WAS HABE ICH AM STRAND IN TUNESIEN GEFUNDEN?

Dieses Gebilde habe ich an einem Strand in Tunesien gefunden. Was ist das?

Die Antwort auf diese Frage weiß Dr. Albrecht Manegold, Kurator für Wirbeltiere:

Bei dem Fundstück handelt es sich um einen Teil der Schwanzwirbelsäule eines sehr großen Fisches. Der Größe nach zu urteilen gehörten die Schwanzwirbel vermutlich zu einem Blauflossenthunfisch (Thunnus thynnus), der auch im Mittelmeer vorkommt. Er gehört zu den größten Knochenfischen der Welt. Die Art und Weise, wie die Wirbelfortsätze den Wirbelkörper des nachfolgenden Wirbels überlappen, aber auch die seitlich abstehenden Wirbelfortsätze sind charakteristisch für Thunfische und deren nächsten Verwandten, zu denen z. B. die Makrelen gehören. Diese Merkmale sind auch auf den Abbildungen von Skeletten anderer Thunfischarten in der Monographie von Kamakichi Kishinouye (1923, Tafel 29) zu erkennen.

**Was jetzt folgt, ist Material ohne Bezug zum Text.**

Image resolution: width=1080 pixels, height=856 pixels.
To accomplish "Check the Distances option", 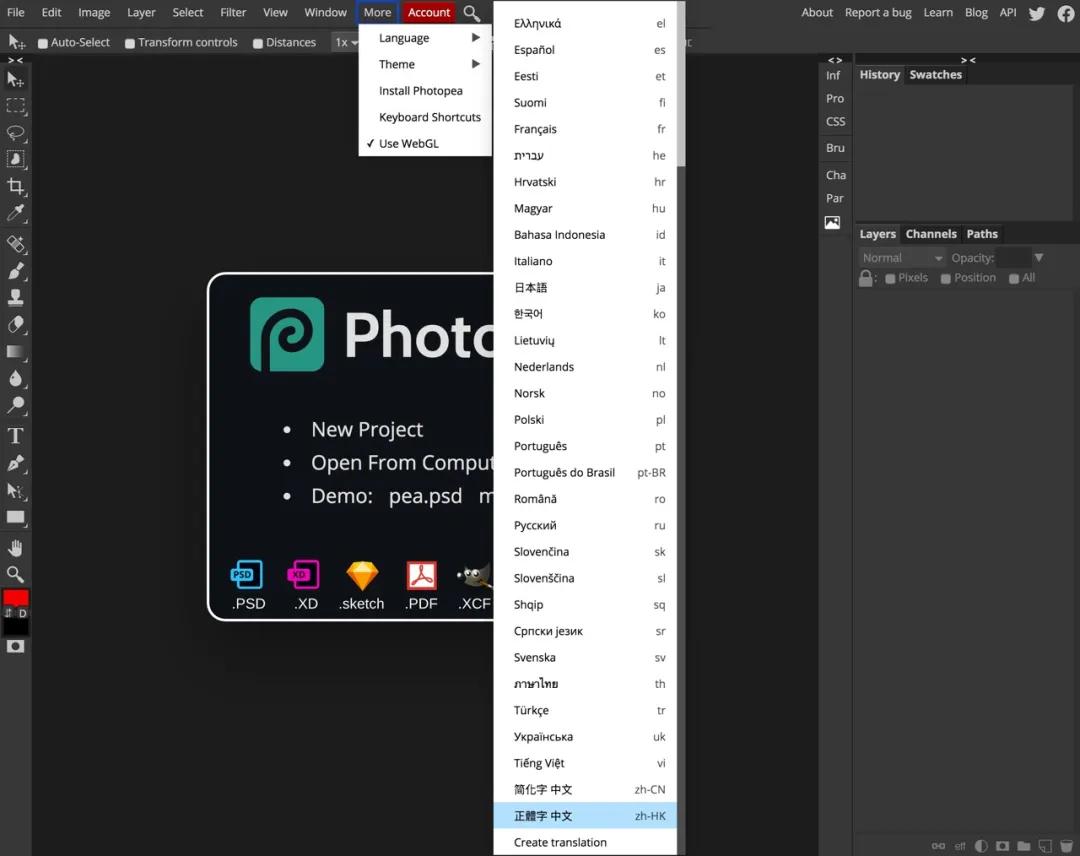I will pos(258,43).
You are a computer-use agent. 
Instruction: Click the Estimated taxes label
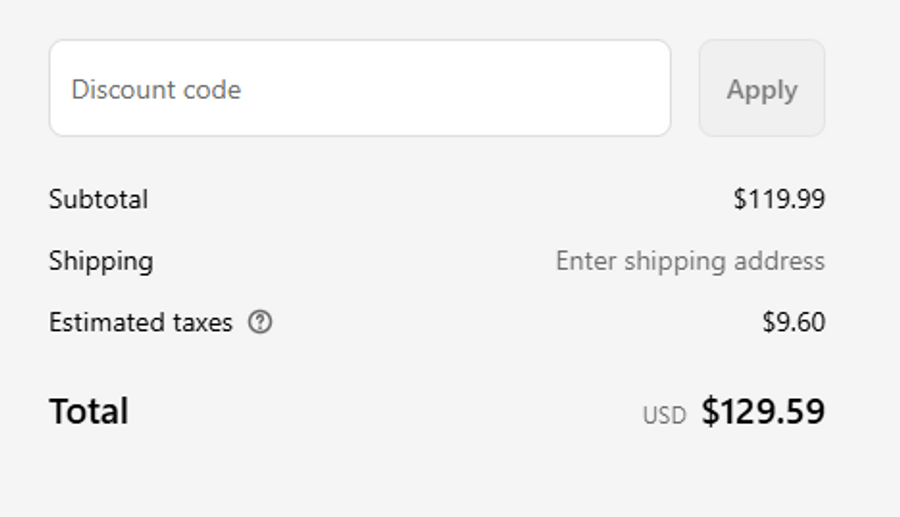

Blauflossenthunfische werden weiterhin in großem Maßstab kommerziell gefischt und z. B. zu Sushi verarbeitet, obwohl es sich um eine vom Aussterben bedrohte Art handelt.

Bei der Verarbeitung der Fische werden u.a. die Schwanzflossen abgetrennt. Auf den berühmten Thunfischauktionen in Japan werden die tiefgefrorenen massigen Thunfischkörper ohne Flossen angeboten. Bei dem Fundstück wird es sich wahrschlich um einen solchen Schlachtabfall handeln.